EXERCISE TASK: Report each line in the material below that contains the word "Open", copying every such line in full.

[Stored entries]
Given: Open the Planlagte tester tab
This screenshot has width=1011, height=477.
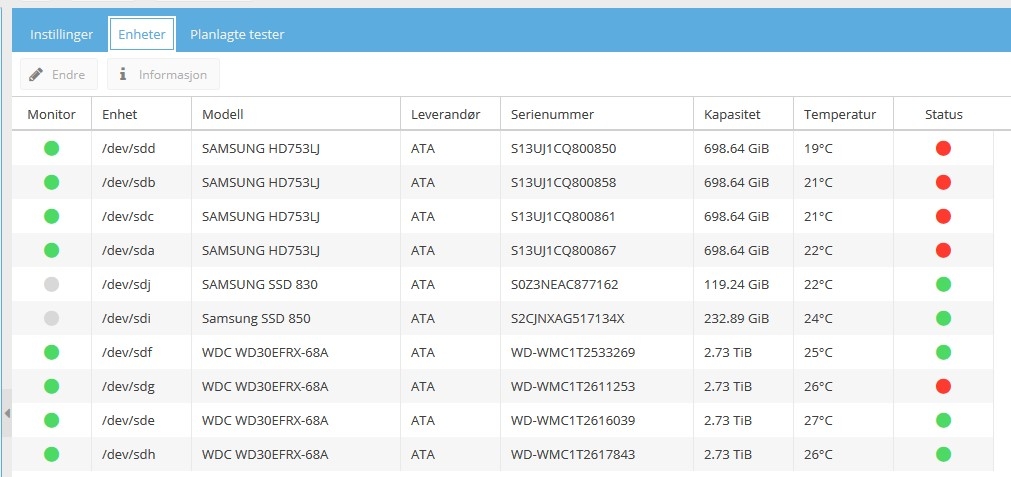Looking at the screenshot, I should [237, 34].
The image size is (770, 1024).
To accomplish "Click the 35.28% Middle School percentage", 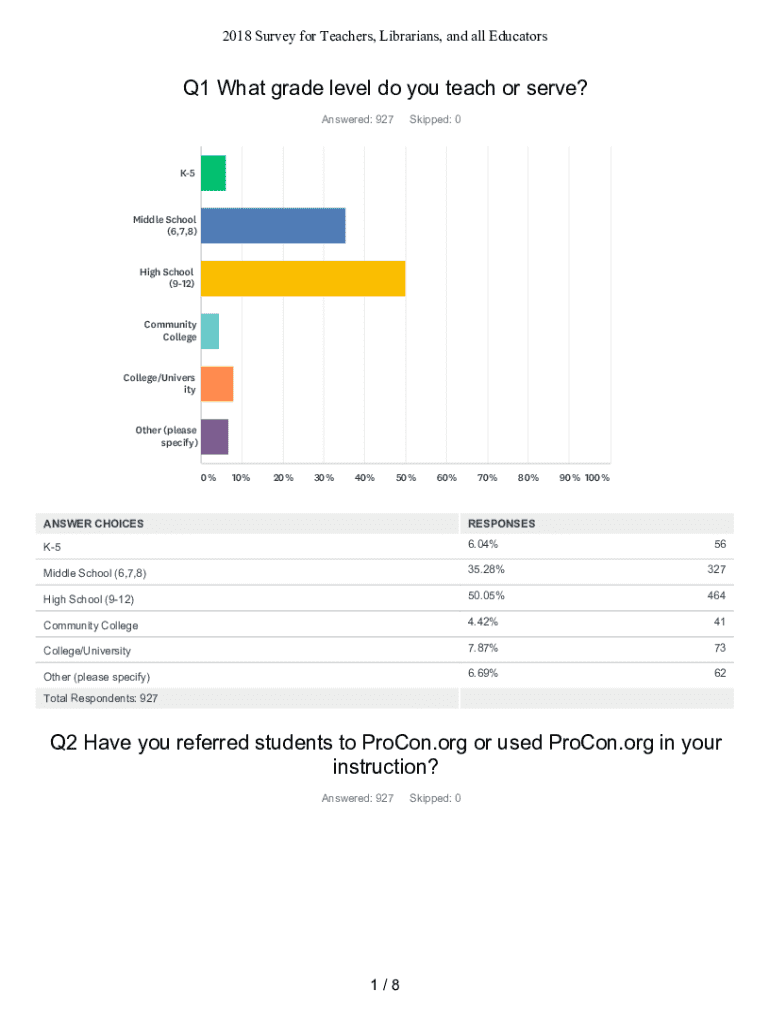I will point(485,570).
* * *
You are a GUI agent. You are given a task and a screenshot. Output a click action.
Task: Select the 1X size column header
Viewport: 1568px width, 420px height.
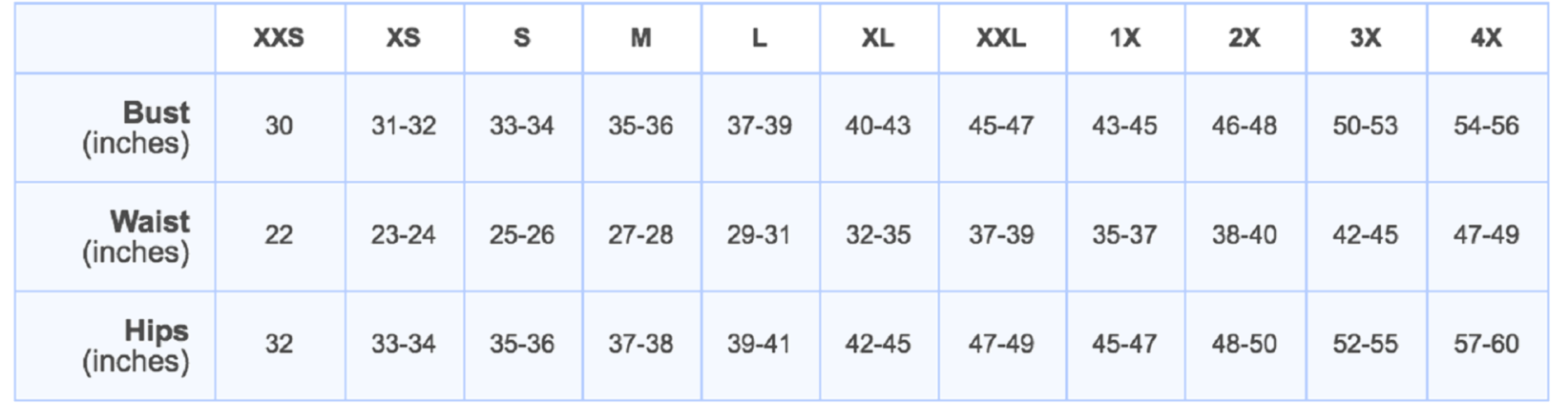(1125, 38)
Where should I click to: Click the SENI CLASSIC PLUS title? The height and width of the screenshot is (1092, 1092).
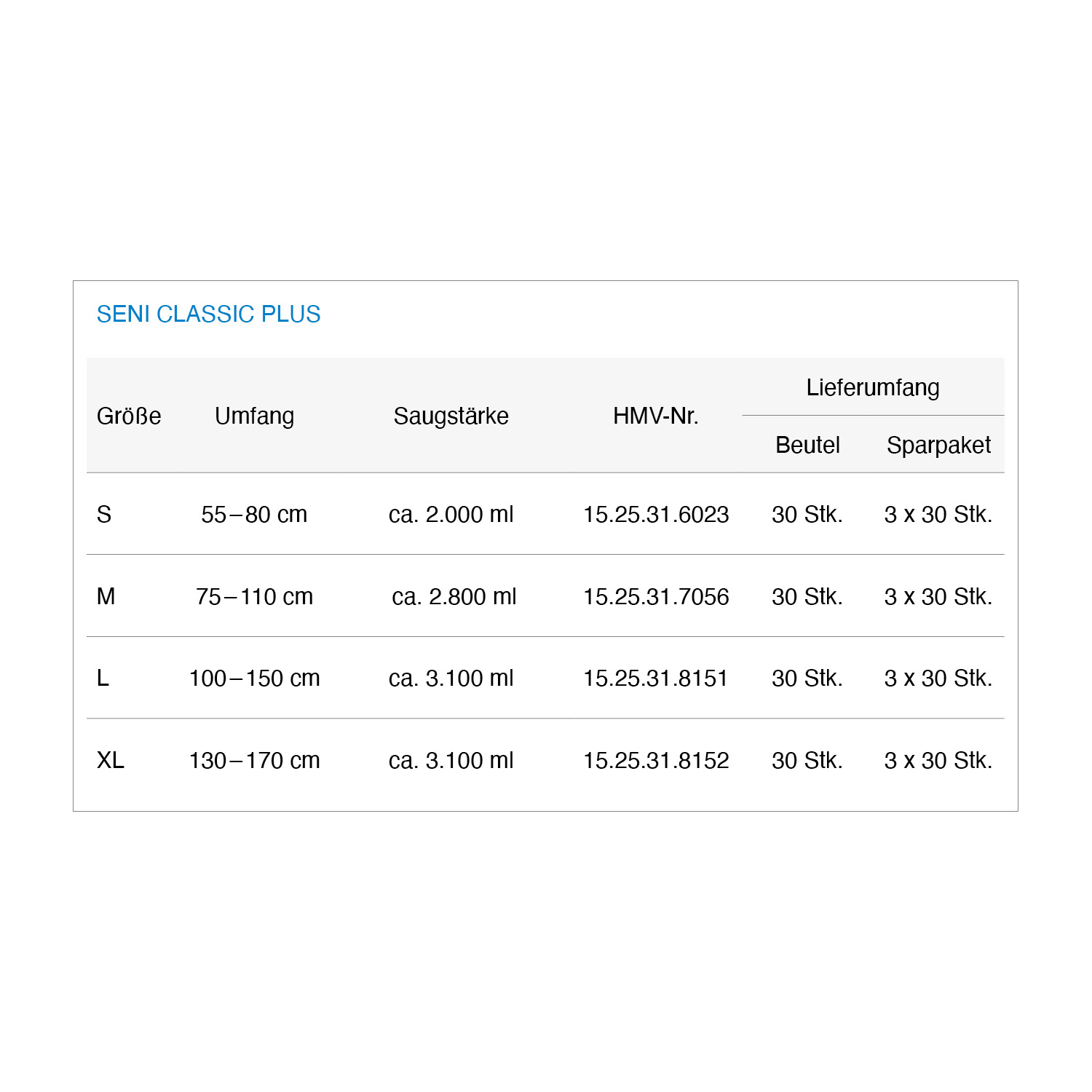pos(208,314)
---
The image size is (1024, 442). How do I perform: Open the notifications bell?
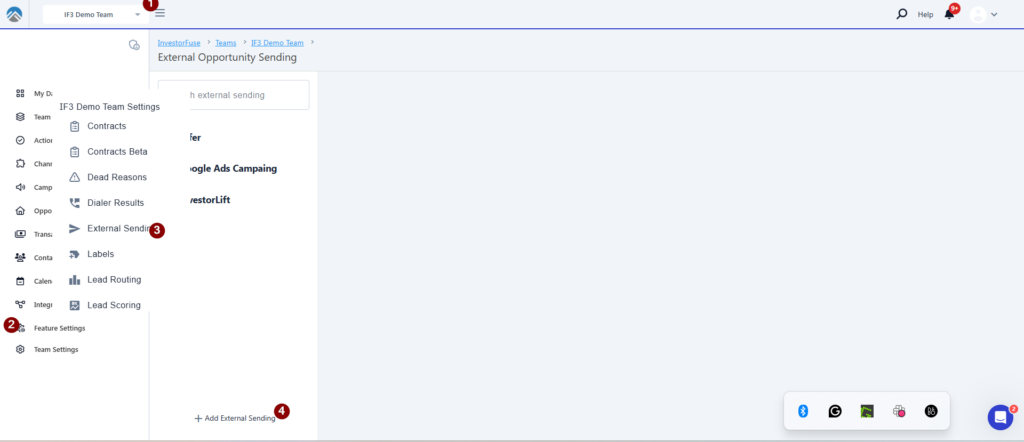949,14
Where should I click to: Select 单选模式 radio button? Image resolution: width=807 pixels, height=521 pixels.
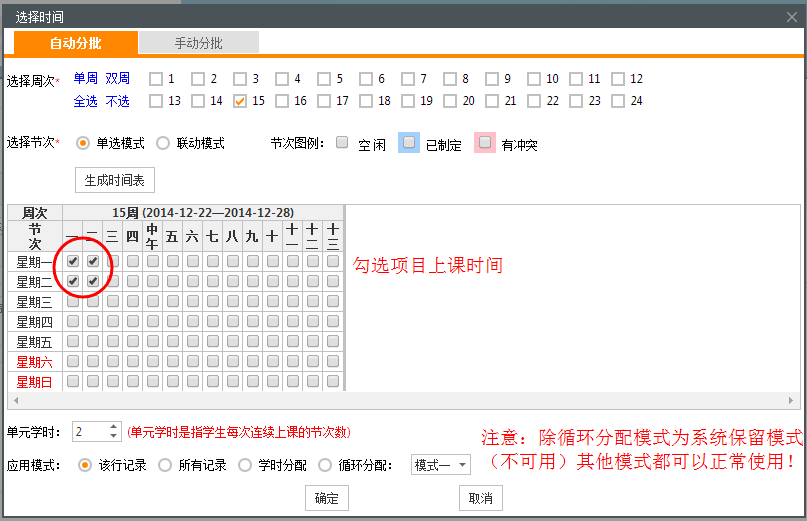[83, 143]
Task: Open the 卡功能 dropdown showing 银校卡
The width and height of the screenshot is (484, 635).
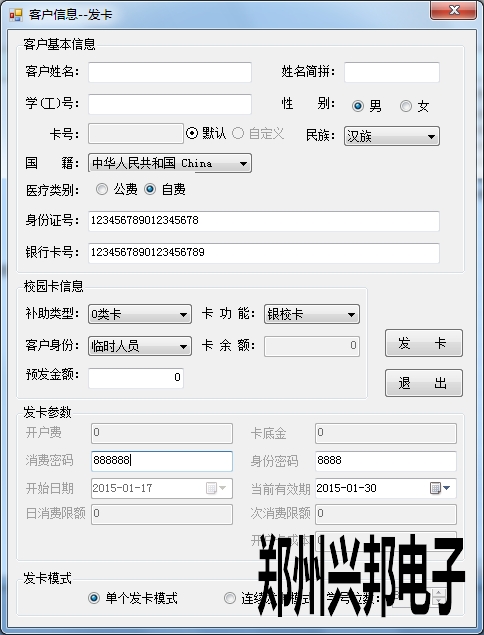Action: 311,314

EXERCISE SOLUTION:
Given: Open the Planlagte tester tab
The image size is (1024, 442). How do I perform: Open the notifications bell?
Task: Open the 卡功能 dropdown showing 银校卡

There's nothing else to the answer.